- Text excerpt

Posted for the record.
In June 2000 I arranged with the Oxford-based Contact International UFO Research Group to give an exclusive premier of an award-winning documentary video.
As the video had won two major awards at the hugely popular international UFO conference in Nevada I hoped that the sleepy populace of Oxfordshire might stir from their cocktails of slumber and soap operas and venture out to see a free showing of a remarkable piece of film.
Unfortunately the lack of manpower, time and media support conspired to prevent sufficient pre-publicity.
The lucky ones who did come were treated to a genuine piece of startling evidence that yes there is more to life than our programmed leaders and media would have us believe.
For those who are interested in more info on this wonderful work please go to the books section and the ACERN website
As usual a pin-head from the press arrived, shuffled around in a furtive manner and pushed off shortly after the introduction. He then felt qualified to write a slanderous piece on me and a disgusting piece of garbage about the over-worked volunteers of Contact International UFO Research Group. Virtually everything he wrote about me was wrong which wasn’t surprising as he didn’t talk with me before, during or after the meeting. Apparently he waylaid and harassed the group members over a period of days and after they had cheerfully helped as much as they could with his enquiries he set about maliciously attacking them.
If you feel like it you can read this demeaning diatribe below. The reporter???? is Mr Rep Tile -sorry Reg Little -from the Oxford Times.
I was so incensed that I wrote a letter of protest to the editor (Reproduced below). Of course I never had a reply. As they didn’t have the courtesy to print my letter I make no apology for printing their article and my letter here.
WHEN E.T. FLEW IN TO IDENTIFY FLYING OBJECTS
Oxfordshire’s UFO spotters gather to hear claims of close encounters of various kinds.

- Activity
Retype the whole post about the UFO documentary screening in Oxford word for word. The lines after this are separate material and have nothing to do with the post.

- Source material
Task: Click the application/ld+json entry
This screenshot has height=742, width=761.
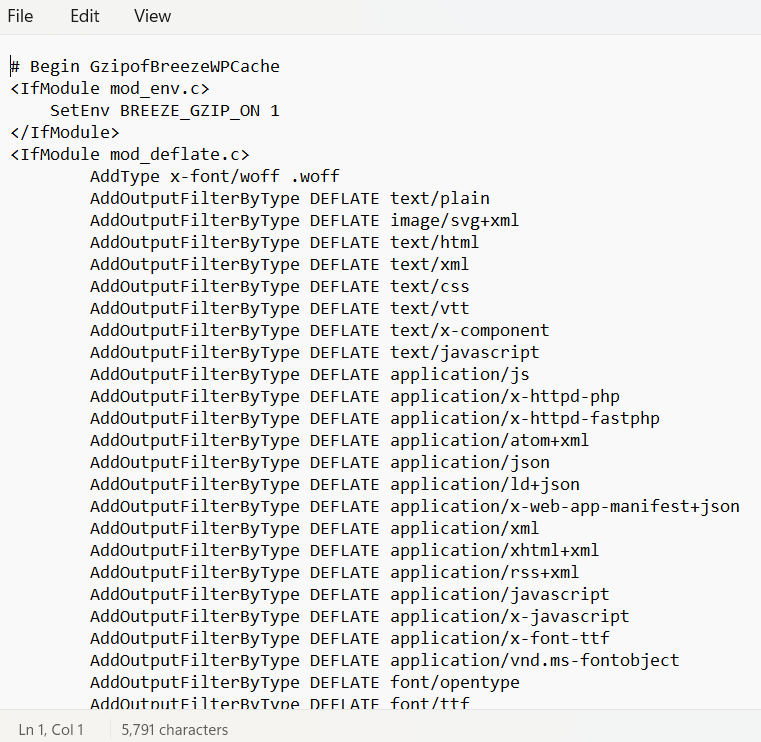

- Exercise solution
Posted for the record.
In June 2000 I arranged with the Oxford-based Contact International UFO Research Group to give an exclusive premier of an award-winning documentary video.
As the video had won two major awards at the hugely popular international UFO conference in Nevada I hoped that the sleepy populace of Oxfordshire might stir from their cocktails of slumber and soap operas and venture out to see a free showing of a remarkable piece of film.
Unfortunately the lack of manpower, time and media support conspired to prevent sufficient pre-publicity.
The lucky ones who did come were treated to a genuine piece of startling evidence that yes there is more to life than our programmed leaders and media would have us believe.
For those who are interested in more info on this wonderful work please go to the books section and the ACERN website
As usual a pin-head from the press arrived, shuffled around in a furtive manner and pushed off shortly after the introduction. He then felt qualified to write a slanderous piece on me and a disgusting piece of garbage about the over-worked volunteers of Contact International UFO Research Group. Virtually everything he wrote about me was wrong which wasn’t surprising as he didn’t talk with me before, during or after the meeting. Apparently he waylaid and harassed the group members over a period of days and after they had cheerfully helped as much as they could with his enquiries he set about maliciously attacking them.
If you feel like it you can read this demeaning diatribe below. The reporter???? is Mr Rep Tile -sorry Reg Little -from the Oxford Times.
I was so incensed that I wrote a letter of protest to the editor (Reproduced below). Of course I never had a reply. As they didn’t have the courtesy to print my letter I make no apology for printing their article and my letter here.
WHEN E.T. FLEW IN TO IDENTIFY FLYING OBJECTS
Oxfordshire’s UFO spotters gather to hear claims of close encounters of various kinds.